During a handful of snaps in Wednesday's workout, Donald was so quick off the ball that there were moments it looked like some of the rookie linemen were going at walk-through speed while he was going at full speed. Only No. 2 overall pick Greg Robinson seemed to have any success consistently getting his hands on Donald, though even that didn't slow him down much.
"We are definitely learning a lot," Donald said. "When they say everybody in the NFL is good, so far I have been seeing that. Guys can move a lot better and once they get their hands on you, they’ve got you, so I’m just making sure I work on my technique so they can’t grab me and get their hands on me."
It's probably safe to assume that when the veterans report for the actual first day of training camp on Friday, Donald will see more linemen who do get their hands on him and more consistently serve as more than a glorified speed bump on his way to the quarterback. The true test will come not only against the veteran linemen such as Rodger Saffold and Davin Joseph, but also when the pads come on next week.
Donald played so well during organized team activities that offensive coordinator Brian Schottenheimer named him one of the most impressive players on the field without solicitation. In the time since Donald departed from the offseason program, he doesn't appear to have lost many steps.
Donald took three days off to go jet skiing at his brother Archie's house in Toledo, Ohio. After that, he returned to Pittsburgh for what he calls "barbaric" workouts with a personal trainer. Those workouts included daily sessions consisting of everything from working with bands tied around his ankles, knees, feet and waist, to distance running for endurance, to working with a parachute for resistance training.
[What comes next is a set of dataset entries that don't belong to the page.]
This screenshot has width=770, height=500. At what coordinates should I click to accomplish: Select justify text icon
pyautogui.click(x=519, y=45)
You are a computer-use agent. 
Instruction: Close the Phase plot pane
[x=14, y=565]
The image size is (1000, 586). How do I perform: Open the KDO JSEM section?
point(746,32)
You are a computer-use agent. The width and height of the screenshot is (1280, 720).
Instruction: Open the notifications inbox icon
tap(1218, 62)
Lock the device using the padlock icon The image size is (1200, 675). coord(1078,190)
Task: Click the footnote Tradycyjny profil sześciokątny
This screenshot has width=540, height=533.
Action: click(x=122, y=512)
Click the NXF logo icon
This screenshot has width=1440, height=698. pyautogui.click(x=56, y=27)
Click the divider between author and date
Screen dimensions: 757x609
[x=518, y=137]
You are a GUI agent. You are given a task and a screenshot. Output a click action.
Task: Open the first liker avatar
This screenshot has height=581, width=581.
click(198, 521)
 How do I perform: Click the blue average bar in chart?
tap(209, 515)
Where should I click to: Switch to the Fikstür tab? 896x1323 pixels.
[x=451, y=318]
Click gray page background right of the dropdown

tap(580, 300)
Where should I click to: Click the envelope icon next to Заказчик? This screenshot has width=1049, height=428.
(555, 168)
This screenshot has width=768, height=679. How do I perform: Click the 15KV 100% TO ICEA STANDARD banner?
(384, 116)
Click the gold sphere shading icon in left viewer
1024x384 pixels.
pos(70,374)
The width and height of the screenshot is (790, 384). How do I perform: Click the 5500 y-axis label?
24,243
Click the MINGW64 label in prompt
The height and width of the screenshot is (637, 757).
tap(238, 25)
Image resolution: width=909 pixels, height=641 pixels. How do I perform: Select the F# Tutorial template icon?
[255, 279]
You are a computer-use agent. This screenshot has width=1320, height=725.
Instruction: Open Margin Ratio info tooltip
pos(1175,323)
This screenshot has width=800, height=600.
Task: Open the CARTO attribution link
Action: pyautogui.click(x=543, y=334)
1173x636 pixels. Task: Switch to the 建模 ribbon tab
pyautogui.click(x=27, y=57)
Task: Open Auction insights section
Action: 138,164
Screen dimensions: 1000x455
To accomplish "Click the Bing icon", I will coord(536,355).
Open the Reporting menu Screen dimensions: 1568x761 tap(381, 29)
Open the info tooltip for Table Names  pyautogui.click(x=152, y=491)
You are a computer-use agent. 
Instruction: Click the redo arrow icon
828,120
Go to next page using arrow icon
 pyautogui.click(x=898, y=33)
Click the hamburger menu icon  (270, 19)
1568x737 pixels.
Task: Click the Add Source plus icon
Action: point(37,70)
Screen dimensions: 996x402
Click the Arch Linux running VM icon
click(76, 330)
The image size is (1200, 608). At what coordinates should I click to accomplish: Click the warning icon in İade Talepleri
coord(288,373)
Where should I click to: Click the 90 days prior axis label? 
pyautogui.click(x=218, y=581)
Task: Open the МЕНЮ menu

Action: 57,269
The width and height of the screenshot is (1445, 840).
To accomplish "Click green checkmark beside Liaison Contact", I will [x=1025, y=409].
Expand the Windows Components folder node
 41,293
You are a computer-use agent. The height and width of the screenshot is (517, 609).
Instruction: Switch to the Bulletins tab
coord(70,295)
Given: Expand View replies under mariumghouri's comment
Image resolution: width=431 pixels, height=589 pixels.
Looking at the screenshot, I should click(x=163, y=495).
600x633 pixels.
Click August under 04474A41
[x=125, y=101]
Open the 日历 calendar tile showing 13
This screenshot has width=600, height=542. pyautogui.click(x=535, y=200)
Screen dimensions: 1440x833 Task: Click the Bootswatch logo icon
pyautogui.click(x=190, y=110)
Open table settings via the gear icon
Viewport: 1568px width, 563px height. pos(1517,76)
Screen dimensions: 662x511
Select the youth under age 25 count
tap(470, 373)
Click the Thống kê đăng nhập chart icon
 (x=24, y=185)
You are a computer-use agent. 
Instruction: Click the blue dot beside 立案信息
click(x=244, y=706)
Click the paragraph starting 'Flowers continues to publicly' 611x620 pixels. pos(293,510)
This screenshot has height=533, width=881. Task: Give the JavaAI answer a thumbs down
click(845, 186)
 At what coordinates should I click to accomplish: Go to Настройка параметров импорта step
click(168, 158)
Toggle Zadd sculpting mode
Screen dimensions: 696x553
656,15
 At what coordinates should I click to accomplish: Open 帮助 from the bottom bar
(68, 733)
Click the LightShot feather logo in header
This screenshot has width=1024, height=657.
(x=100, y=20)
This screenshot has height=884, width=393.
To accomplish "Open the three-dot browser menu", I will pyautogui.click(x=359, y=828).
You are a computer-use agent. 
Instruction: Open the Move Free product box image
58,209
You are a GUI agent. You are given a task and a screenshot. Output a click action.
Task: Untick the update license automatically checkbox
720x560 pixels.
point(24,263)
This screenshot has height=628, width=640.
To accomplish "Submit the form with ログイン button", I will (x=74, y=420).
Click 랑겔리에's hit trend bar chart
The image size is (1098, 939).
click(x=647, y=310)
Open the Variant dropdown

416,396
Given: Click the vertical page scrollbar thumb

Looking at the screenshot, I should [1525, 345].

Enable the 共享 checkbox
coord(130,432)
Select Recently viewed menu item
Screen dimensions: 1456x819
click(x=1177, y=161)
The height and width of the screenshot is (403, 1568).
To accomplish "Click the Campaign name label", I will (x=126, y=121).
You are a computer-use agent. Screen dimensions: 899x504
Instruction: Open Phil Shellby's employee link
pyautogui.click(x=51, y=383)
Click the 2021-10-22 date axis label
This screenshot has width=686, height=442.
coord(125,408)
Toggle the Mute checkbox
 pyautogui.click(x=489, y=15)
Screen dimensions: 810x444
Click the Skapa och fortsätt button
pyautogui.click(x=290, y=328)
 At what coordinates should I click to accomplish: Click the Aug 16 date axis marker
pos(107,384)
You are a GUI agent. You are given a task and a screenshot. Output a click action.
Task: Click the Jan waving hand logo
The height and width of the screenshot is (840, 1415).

All of it was done with the intent to make Donald even quicker.
"(It was) a lot of different things, but helps me being more explosive," Donald said. "We do a lot of stuff, a lot of crazy stuff."
Beyond the conditioning and physical work, Donald also paid his usual precise detail to working with his hands. It's been a borderline obsession for Donald since his time at Penn Hills High, just outside of Pittsburgh. There, Penn Hills defensive line coach Demond Gibson offered regular reminders of the importance of hand technique for defensive linemen.
Gibson knew the value of hand usage as well as anyone after a career in which he played college ball at Pittsburgh and spent some time with the New Orleans Saints in the NFL as well as stints in the CFL and AFL.
With Gibson helping him hone his technique even after going on to college, Donald has always been advanced in his ability to use his hands to gain an advantage. Although Donald is small compared to other defensive tackles at 6-feet and 285 pounds, his heavy hands combine with the aforementioned quickness and leverage to make him a tough block.
"It’s great (to have) hand speed, but at the same time I’ve got the jitters to juke, do a little move and use your hands, it always is going to get those big guys off you," Donald said.
For a player who thoroughly dominated at the college level, Donald now faces his greatest challenge. The Rams are hopeful that the No. 13 overall pick in May's draft can contribute right away, even if he's not technically listed as a starter. In need of pass-rush help from interior of the line, Donald should get plenty of opportunities to get after quarterbacks right away, and he might even be able to avoid the constant double-teams teams threw at him at Pitt.
While Donald's offseason performance has been enough to draw the attention of coaches and teammates, the soft-spoken Donald has remained focused on the task at hand.
"It’s a good thing just to know the coaches are starting to see me on the field," Donald said.